If you have never heard of Quibi you could be forgiven. What is it? It is an upcoming service set to be ready for launch in 2020 that will be designed only for mobile devices and feature programming broken up into 10-minute blocks.
Pay service with ads
This mobile-only service with 10 minute long shows is a paid service. Now yes there are lots of paid services with ads. Hulu is the most prominent of premium services with commercials, but what you get out of Quibi and what one gets from Hulu are quite different. What do customers get from Hulu. Thousands and thousands of hours of TV shows and movies from multiple major studios including major broadcast TV networks, cable networks and blockbuster movie studios. This along with critically acclaimed originals only costs $5.99 and is available on apps from every mobile platform, via its website and most importantly via TV apps on every major smart TV and streaming box platform on the market.

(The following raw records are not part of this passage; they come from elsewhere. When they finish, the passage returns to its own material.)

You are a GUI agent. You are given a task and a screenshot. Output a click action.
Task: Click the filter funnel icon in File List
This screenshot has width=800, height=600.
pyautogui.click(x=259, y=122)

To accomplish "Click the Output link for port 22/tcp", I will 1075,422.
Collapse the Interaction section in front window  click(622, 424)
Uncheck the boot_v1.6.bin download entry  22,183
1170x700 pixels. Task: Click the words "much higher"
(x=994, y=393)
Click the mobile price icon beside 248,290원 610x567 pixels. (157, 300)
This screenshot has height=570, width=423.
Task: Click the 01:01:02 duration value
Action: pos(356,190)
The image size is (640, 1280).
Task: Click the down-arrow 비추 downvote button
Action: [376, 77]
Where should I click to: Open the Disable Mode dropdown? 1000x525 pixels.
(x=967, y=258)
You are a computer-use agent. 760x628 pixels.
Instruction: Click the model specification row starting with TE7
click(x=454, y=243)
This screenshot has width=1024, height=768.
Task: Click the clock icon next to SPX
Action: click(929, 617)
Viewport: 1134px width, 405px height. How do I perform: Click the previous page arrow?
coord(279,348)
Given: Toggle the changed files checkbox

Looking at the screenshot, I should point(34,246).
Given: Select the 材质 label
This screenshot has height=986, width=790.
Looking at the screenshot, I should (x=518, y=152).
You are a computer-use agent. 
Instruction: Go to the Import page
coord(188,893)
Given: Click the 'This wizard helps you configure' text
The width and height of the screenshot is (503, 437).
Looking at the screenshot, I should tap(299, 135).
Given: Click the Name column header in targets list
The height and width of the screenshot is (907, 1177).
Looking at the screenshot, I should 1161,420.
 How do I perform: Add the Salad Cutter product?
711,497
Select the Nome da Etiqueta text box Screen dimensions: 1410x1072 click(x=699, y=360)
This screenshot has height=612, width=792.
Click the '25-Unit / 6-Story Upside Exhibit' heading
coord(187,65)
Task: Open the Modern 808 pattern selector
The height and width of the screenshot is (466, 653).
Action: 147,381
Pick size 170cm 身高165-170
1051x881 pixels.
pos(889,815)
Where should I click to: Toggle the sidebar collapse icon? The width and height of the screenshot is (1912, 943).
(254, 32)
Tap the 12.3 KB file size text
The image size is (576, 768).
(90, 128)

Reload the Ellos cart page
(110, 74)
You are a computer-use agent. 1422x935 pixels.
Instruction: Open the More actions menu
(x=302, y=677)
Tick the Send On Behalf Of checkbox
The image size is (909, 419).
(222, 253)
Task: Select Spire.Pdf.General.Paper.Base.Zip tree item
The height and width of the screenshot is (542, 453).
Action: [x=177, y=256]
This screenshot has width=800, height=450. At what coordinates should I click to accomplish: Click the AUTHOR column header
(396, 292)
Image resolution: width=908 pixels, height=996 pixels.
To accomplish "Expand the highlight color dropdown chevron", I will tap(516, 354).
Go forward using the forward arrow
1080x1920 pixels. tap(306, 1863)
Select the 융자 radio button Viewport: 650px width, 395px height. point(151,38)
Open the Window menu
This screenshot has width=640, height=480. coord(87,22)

Quibi will have 2 tiers. The base tier will cost $4.99 per month and include one pre-roll ad before each video segment. The ad will be 10 seconds if the video is less than five minutes, and 15 seconds if the video is between five and 10 minutes long. The service will also offer an ad-free option for $7.99 per month. While series are planned to be two to 4 hours long they will be broken up into episodes that last 10 minutes each. The formula is obviously meant to cash in on the volume of ads it can sell.
Too limited to make it
So the service will only be available to those with a smartphone. The service will cost 1 dollar less than Hulu and, so far there is not any highly anticipated programming announced for the platform. Sounds like its gonna take off like a rocket……built by a third world country that ends up exploding 5 inches off the ground killing the whole team observing the launch.
Streaming services backed by major companies like Google and CBS have yet to match half of Hulu’s subscriber base with millions backing them. So look for Quibi to drop quietly and never be seen or heard from again outside of “inside baseball” tech sites and trades. This concept could not be more doomed from the start if it were backed by Enron.